» TASK: In the records below, find the line containing "Instruction: Open the Show entries dropdown" and the line containing "Instruction: Click the 1/19 date on x-axis"; please repeat exactly the lines from one to the other, both included, and nothing more.

» MATERIAL TO PROCESS:
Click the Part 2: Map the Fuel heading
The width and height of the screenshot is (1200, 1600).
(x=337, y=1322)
* * *
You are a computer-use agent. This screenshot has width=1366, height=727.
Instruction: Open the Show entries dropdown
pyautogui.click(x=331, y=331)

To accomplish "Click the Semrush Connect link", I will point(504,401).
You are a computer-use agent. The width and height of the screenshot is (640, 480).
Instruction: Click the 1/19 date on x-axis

» ANSWER SECTION:
Instruction: Open the Show entries dropdown
pyautogui.click(x=331, y=331)

To accomplish "Click the Semrush Connect link", I will point(504,401).
You are a computer-use agent. The width and height of the screenshot is (640, 480).
Instruction: Click the 1/19 date on x-axis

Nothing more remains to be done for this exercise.